Stanford Computer Vision Lab (original) (raw)

Description

Research in our lab focuses on two intimately connected branches of vision research: computer vision and human vision. In both fields, we are intrigued by visual functionalities that give rise to semantically meaningful interpretations of the visual world.

In computer vision, we aspire to develop intelligent algorithms that perform important visual perception tasks such as object recognition, scene categorization, integrative scene understanding, human motion recognition, material recognition, etc.

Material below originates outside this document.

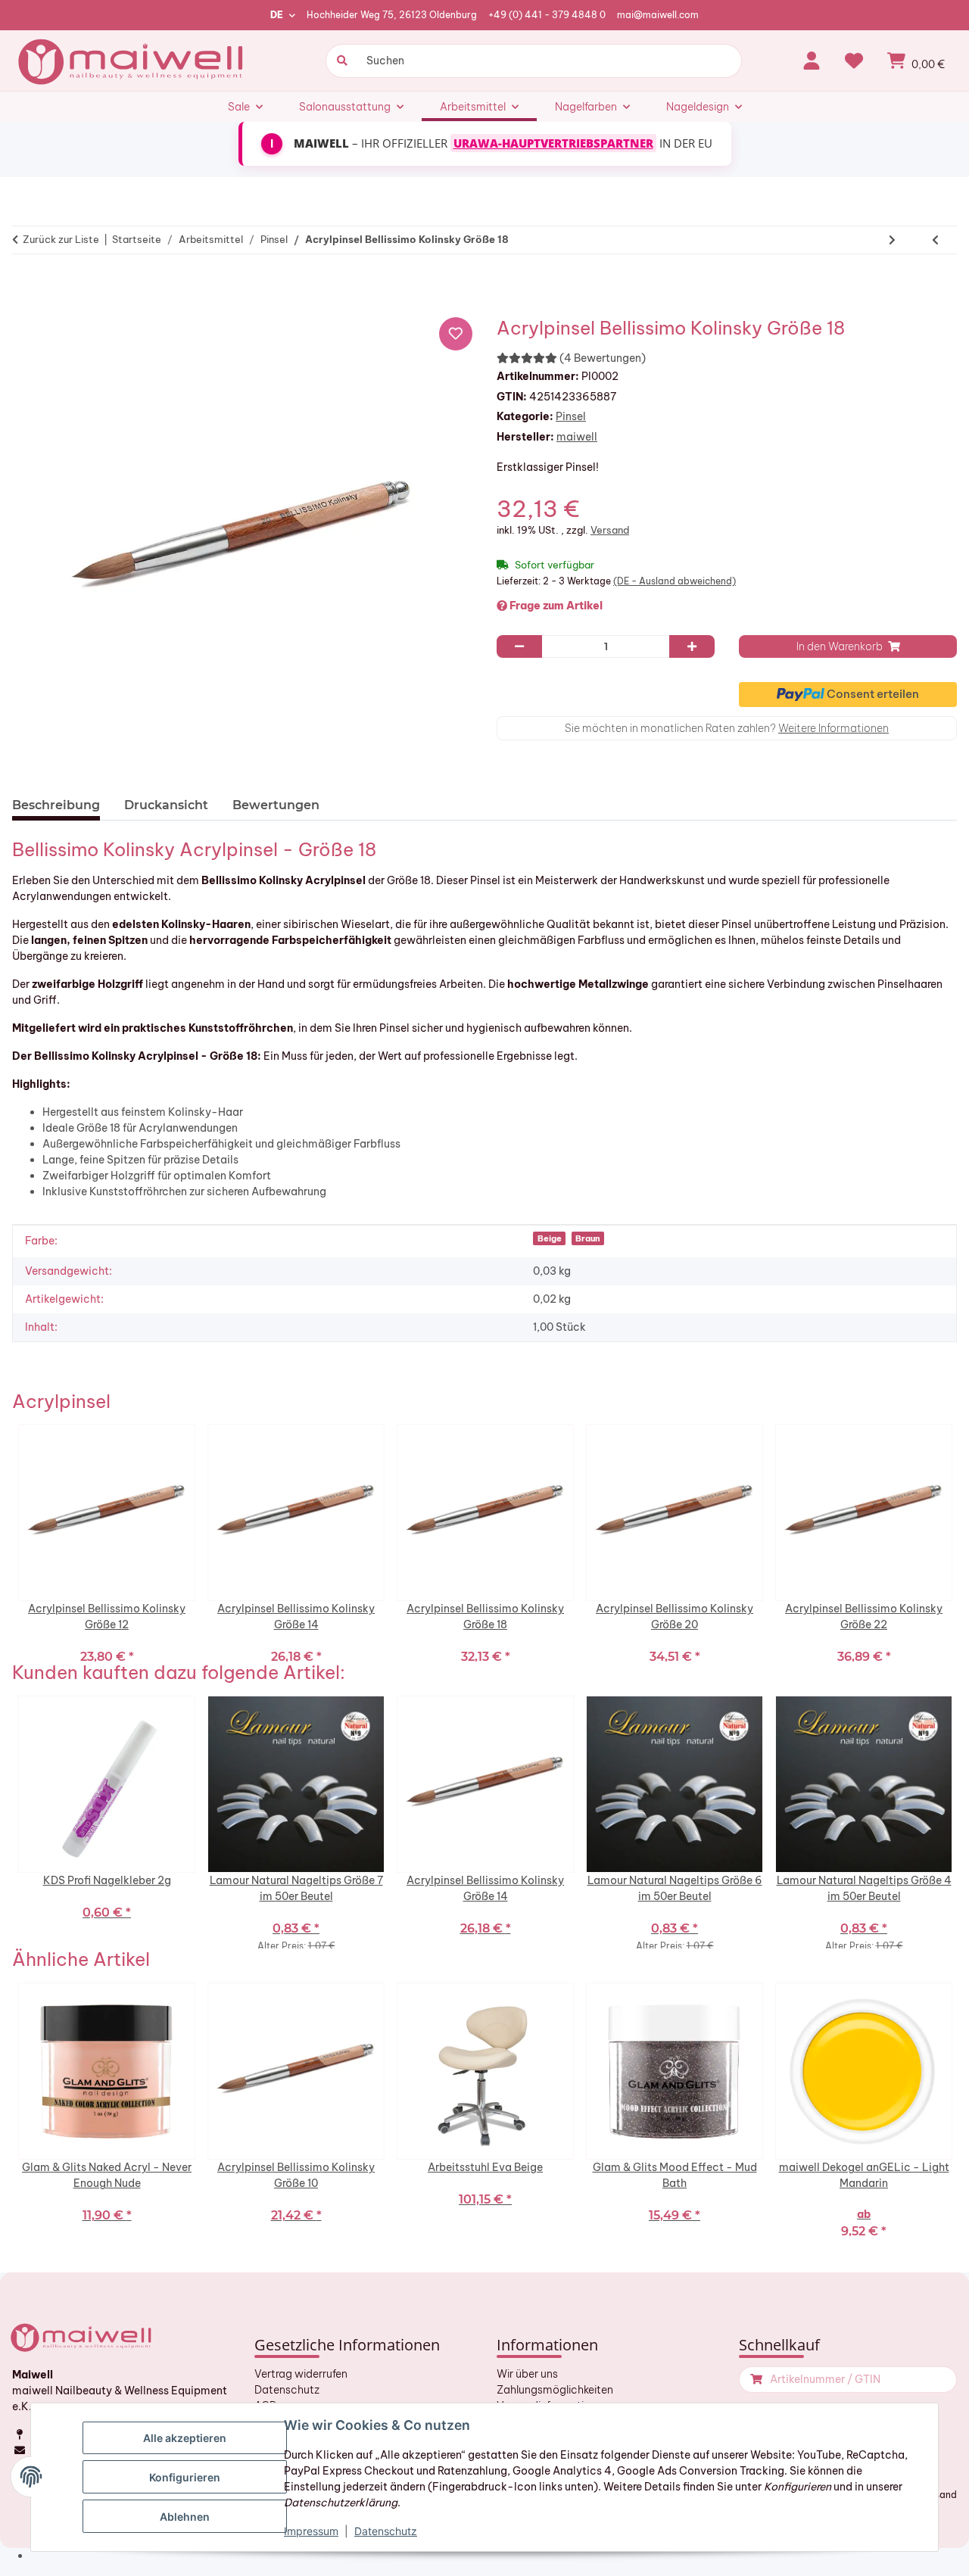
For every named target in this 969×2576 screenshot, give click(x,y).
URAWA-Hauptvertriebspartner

In human vision, our curiosity leads us to study the underlying neural mechanisms that enable the human visual system to perform high level visual tasks with amazing speed and efficiency.

News and Events

January 2017

Fei-Fei is working as Chief Scientist of AI/ML of Google Cloud while being on leave from Stanford till the second half of 2018. She will continue to work with her graduate students, postdoc and collaborators at Stanford during this time.

September 2014

Jia Deng won the best paper award at ECCV 2014, and Kevin Tang won the Outstanding Reviewer Award. Congratulations!

August 2014

The results of ILSVRC 2014 have now been posted. We saw a record number of participants (up 50% from last year), and large improvements over previous state of the art.
We also published an arXiv preprint documenting the ILSVRC challenge.

May 2014

We are running the ImageNet Large Scale Visual Recognition Challenge 2014. This year we doubled the number of images fully annotated with 200 object categories from 60K to 120K. We are welcoming a broad range of entries, including submissions from teams which may not wish to reveal the details of their methods and from teams which use extra data for training their models.

November 2013

The results of the latest ImageNet Large Scale Visual Recognition Challenge (ILSVRC2013) are up! See them here.

July 2012

We are organizing the ImageNet Large Scale Visual Recognition Challenge (ILSVRC) 2012 . In addition to classification and detection of 1,000 object categories, we introduce a third task on fine grained categorization of 120 dog subcategories.